Unfortunately, this year’s COP18 includes a possible stalling of REDD+ negotiations. If talks conclude at a standstill, the voluntary carbon markets will continue to pave the way for some time. However, for REDD to succeed, the UNFCCC must accomplish more and more quickly. The finance needed to cut deforestation in half by 2030 is unlikely without an internationally agreed upon REDD framework. Nonetheless, there is much to be gained from the experience of private sector investment in voluntary forest carbon projects, which has broken innovative ground since the emergence of voluntary carbon standards.

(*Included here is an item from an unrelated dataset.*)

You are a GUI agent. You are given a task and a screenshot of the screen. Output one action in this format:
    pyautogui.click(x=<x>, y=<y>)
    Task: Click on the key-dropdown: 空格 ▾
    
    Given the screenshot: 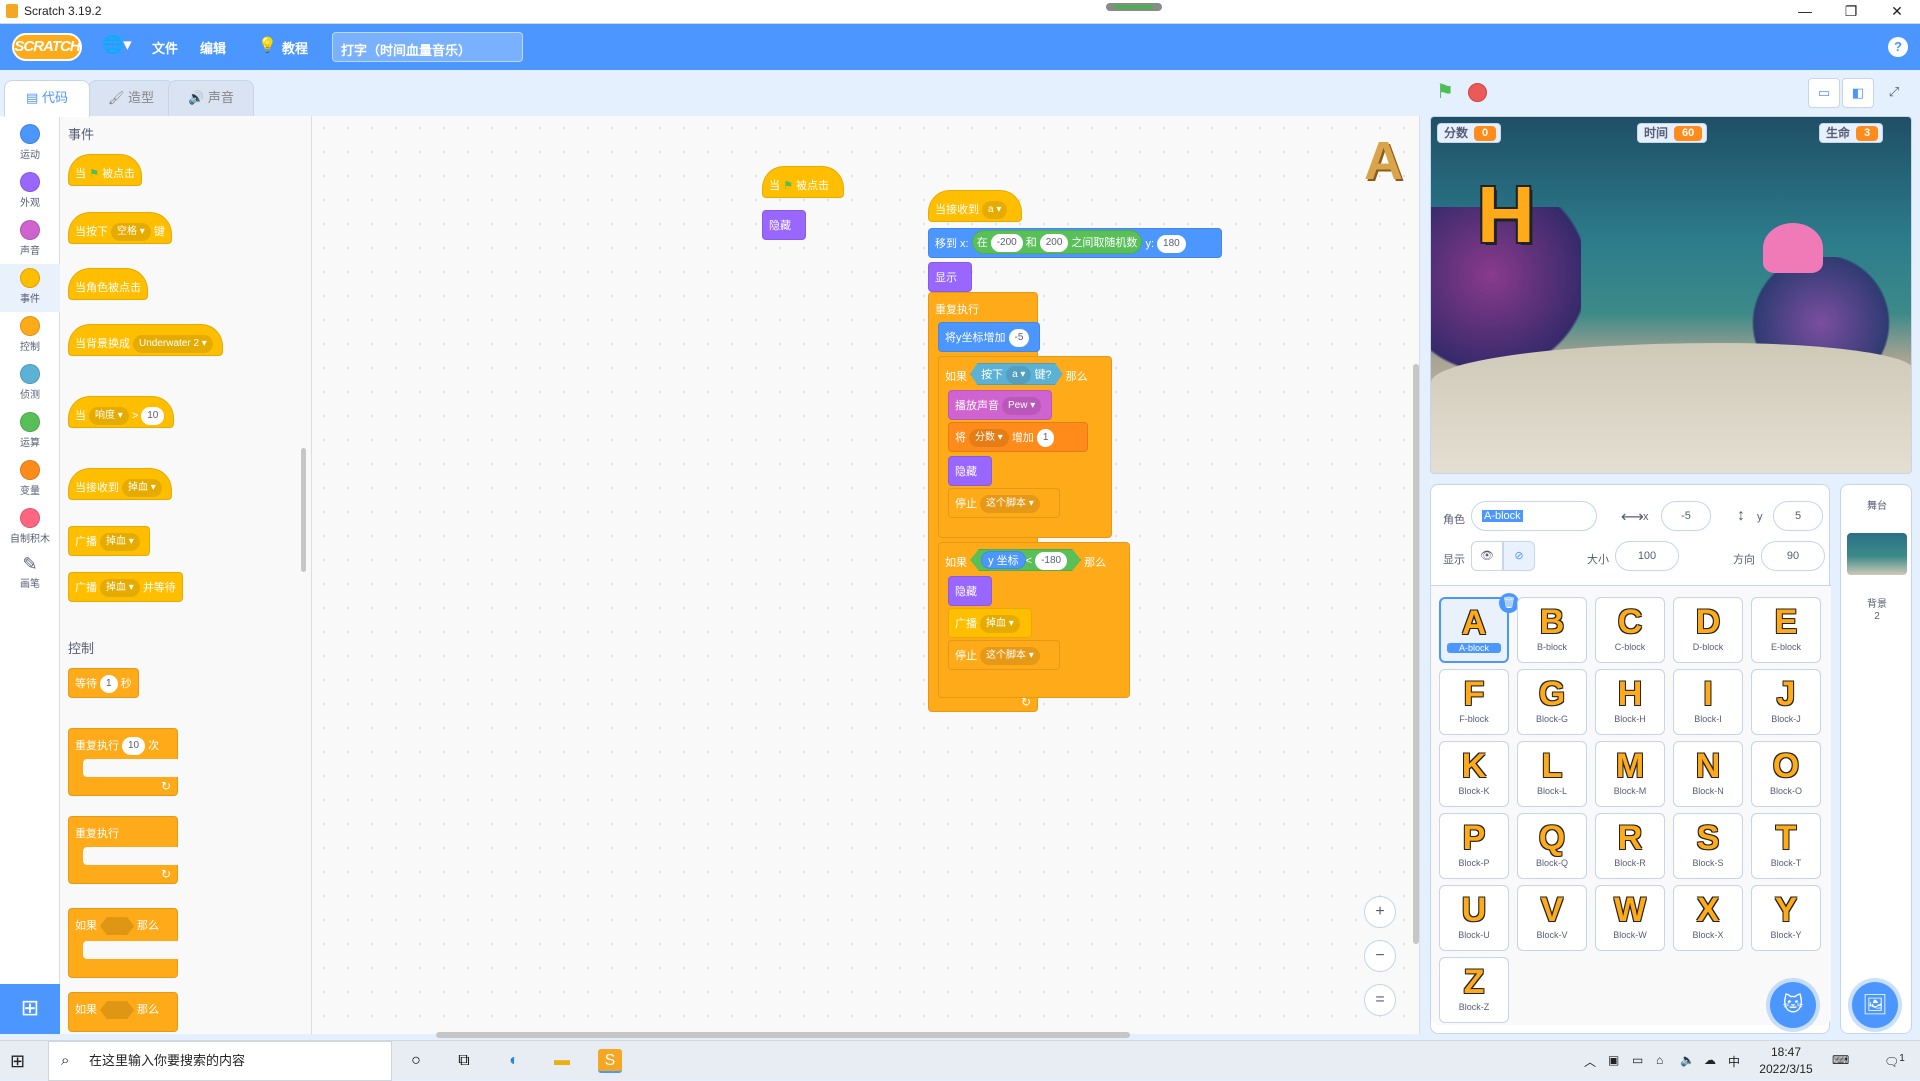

For example, in 2012 VCS — the current market leader — developed guidance on how to incorporate individual projects into scaled up national and regional initiatives. Since nested REDD plans seems essential for effective execution, such guidance is extremely beneficial to the UNFCCC. Innovative and complex new methodologies, standards and guidance have also been developed for imperiled and high-carbon forest ecosystems like peat swamp forests and mangroves. There is also an increased appreciation for the need to establish robust safeguards in these projects to ensure benefits to biodiversity and communities, evidenced by the great number of events on this topic often led by the Climate, Community, and Biodiversity Alliance.
As one of the leading auditors of forest carbon projects, the Rainforest Alliance helps to bring legitimacy and validity to this market. From US to Peru and Madagascar to Indonesia, our auditors ensure that on the ground these projects have the utmost benefits for people, the environment and our global climate.